- DATA PROVIDED -
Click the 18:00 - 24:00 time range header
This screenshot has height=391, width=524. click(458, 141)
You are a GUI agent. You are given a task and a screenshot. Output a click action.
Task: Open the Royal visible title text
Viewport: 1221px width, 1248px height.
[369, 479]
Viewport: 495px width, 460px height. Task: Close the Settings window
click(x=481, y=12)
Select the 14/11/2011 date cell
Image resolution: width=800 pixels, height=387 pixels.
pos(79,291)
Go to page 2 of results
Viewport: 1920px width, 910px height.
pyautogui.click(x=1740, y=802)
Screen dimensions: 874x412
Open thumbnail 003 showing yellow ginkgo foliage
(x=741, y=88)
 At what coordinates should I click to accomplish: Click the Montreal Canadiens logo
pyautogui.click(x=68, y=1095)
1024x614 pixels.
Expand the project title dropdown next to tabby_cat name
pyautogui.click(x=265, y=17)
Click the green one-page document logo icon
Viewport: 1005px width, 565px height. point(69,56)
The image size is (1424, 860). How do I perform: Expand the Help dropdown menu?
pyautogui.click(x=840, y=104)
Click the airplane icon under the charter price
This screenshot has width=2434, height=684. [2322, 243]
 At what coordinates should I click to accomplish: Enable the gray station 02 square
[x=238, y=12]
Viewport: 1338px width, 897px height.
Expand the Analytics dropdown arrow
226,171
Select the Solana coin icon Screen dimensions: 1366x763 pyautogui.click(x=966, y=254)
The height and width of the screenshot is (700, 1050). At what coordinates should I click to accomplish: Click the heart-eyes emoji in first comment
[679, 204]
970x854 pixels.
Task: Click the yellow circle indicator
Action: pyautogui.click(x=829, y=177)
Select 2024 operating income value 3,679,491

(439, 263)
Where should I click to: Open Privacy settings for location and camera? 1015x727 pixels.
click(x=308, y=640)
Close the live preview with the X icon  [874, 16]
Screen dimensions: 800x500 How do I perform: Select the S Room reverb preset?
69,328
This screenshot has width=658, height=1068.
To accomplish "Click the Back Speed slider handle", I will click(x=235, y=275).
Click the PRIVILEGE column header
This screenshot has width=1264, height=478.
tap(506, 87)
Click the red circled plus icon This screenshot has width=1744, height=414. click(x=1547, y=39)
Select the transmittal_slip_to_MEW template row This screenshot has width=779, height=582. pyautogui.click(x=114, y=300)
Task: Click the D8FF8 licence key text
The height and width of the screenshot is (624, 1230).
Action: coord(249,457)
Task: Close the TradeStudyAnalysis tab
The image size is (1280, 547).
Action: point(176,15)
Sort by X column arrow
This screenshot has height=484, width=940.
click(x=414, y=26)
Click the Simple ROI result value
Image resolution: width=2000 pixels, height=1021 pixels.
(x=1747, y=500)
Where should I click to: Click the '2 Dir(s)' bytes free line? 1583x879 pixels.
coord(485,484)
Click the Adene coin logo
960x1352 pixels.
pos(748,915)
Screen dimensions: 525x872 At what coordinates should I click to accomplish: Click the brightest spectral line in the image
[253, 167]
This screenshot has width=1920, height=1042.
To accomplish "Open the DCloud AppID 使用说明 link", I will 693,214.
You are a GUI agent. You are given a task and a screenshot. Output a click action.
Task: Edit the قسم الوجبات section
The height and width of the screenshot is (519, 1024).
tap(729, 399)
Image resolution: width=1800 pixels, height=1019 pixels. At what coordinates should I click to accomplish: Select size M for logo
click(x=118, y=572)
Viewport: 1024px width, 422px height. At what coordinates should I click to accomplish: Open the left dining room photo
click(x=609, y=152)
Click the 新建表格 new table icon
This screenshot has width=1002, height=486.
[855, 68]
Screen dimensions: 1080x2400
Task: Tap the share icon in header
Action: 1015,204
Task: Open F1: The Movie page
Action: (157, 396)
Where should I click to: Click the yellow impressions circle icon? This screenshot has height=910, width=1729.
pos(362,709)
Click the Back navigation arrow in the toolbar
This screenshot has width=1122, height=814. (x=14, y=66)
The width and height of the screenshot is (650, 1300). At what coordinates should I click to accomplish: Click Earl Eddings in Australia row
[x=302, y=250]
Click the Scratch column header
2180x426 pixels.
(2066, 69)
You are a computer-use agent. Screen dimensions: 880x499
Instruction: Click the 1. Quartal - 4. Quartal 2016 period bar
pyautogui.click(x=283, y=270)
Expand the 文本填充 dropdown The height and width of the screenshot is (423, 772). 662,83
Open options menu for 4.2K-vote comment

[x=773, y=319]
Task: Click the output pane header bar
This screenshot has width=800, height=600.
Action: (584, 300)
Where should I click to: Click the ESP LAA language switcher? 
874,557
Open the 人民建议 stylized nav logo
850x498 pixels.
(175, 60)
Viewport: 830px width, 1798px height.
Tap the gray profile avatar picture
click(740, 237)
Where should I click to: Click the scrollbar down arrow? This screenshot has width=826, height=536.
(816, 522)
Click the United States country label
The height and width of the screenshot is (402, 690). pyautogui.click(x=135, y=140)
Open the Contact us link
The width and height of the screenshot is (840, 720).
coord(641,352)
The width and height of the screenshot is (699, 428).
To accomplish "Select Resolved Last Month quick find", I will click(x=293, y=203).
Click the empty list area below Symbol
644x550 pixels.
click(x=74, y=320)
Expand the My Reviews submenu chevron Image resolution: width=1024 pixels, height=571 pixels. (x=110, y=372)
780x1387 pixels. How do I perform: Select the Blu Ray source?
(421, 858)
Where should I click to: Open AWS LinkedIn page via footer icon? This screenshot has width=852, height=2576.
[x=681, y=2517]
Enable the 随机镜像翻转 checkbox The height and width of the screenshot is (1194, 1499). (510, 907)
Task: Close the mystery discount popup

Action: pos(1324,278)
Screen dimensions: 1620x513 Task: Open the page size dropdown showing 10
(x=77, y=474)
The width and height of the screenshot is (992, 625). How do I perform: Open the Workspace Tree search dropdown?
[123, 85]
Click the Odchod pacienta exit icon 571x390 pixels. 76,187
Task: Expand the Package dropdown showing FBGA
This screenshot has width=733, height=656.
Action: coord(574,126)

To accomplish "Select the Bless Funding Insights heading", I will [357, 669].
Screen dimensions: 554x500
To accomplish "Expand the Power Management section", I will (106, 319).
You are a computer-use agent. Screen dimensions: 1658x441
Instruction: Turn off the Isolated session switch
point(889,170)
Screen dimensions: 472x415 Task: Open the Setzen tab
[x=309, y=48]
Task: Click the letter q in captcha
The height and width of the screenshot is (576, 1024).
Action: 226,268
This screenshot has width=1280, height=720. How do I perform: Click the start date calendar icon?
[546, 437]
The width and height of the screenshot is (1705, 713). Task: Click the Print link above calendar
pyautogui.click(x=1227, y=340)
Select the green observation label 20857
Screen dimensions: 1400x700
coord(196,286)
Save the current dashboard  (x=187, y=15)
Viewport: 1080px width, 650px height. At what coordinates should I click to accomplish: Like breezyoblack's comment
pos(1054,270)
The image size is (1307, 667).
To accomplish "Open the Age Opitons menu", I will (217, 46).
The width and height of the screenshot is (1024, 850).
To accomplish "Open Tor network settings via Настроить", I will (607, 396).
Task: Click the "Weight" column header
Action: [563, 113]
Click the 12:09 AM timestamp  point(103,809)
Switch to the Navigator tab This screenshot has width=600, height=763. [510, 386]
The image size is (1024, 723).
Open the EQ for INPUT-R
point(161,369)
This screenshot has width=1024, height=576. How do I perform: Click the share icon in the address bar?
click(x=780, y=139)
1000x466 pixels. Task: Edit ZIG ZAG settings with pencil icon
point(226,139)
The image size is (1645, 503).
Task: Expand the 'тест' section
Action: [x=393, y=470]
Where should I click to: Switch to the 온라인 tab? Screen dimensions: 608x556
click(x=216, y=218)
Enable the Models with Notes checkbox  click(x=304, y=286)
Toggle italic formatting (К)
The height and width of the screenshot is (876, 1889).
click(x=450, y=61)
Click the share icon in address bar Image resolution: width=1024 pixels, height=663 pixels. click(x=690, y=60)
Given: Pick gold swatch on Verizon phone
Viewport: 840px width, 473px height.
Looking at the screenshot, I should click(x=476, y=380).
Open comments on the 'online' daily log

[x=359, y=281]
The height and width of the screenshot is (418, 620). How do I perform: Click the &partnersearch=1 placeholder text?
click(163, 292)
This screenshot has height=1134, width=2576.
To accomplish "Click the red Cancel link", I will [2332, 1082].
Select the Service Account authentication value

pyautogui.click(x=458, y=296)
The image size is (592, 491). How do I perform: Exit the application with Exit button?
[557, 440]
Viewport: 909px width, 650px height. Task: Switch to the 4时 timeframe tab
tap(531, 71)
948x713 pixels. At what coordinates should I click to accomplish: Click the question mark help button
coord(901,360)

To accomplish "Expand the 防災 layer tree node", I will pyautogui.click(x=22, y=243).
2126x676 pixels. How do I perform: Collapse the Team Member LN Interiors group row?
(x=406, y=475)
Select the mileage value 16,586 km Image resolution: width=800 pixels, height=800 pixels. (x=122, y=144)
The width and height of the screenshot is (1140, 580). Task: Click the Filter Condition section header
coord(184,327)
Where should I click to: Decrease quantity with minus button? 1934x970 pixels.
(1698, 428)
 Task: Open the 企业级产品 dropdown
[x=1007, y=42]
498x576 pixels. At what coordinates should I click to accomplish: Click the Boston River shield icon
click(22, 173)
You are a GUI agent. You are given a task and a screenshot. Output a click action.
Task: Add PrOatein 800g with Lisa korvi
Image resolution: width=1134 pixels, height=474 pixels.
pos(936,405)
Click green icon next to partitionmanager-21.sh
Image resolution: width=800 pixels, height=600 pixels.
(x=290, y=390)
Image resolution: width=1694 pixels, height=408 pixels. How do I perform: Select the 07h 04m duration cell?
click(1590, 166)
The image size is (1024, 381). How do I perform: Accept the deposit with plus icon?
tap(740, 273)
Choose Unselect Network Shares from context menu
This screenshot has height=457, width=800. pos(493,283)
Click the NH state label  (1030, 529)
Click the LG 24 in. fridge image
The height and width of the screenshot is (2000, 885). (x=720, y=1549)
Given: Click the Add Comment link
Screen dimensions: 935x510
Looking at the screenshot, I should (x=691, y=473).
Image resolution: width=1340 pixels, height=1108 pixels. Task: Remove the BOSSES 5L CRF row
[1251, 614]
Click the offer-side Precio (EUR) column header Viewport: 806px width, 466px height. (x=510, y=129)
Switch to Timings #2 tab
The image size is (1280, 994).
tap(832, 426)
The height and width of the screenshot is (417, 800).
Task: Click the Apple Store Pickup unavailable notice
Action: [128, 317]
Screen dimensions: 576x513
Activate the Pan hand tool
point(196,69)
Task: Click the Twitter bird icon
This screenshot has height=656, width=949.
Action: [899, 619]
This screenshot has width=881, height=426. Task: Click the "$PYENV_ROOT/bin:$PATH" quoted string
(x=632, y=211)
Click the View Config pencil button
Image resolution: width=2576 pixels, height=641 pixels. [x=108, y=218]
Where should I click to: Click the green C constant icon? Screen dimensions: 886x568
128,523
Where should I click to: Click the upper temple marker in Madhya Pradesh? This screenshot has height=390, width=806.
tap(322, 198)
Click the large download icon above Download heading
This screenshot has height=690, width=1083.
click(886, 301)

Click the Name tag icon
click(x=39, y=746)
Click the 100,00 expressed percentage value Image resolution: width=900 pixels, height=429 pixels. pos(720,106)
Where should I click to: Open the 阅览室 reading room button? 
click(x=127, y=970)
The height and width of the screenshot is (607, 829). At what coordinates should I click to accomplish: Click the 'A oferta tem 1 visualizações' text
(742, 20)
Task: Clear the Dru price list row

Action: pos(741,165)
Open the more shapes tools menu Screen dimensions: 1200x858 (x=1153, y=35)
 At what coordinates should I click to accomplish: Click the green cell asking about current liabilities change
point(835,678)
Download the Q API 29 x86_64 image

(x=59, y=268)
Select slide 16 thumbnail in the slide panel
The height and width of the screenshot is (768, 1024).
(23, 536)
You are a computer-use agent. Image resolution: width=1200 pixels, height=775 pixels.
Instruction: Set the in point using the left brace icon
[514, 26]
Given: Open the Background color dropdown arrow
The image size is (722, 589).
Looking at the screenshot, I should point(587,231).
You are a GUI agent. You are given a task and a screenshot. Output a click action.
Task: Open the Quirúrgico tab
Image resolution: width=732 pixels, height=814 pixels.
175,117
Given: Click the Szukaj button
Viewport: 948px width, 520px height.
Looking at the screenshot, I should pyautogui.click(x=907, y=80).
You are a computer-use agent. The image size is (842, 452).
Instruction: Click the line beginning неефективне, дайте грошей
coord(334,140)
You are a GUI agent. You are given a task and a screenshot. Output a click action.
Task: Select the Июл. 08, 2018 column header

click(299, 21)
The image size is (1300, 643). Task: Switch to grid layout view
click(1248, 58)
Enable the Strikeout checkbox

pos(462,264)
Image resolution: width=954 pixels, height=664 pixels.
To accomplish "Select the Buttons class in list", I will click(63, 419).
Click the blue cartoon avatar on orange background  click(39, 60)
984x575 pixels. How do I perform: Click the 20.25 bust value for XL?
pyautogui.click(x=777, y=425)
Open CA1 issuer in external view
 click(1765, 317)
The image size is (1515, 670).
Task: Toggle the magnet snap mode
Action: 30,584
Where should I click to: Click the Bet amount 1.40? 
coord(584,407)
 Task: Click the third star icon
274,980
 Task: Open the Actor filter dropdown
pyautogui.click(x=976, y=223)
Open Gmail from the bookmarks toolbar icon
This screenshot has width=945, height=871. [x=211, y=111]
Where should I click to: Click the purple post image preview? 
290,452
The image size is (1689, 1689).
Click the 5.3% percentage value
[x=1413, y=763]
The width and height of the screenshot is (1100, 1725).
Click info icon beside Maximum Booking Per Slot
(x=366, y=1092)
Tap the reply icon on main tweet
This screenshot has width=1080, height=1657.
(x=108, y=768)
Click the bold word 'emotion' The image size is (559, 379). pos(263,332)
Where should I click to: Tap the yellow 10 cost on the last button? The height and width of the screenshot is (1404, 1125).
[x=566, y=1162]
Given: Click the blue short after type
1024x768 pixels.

- THE PROBLEM -
If the word "coin" is on a line above, return that line.

- RESULT OF THIS EXERCISE -
Select the Solana coin icon Screen dimensions: 1366x763 pyautogui.click(x=966, y=254)
Click the Adene coin logo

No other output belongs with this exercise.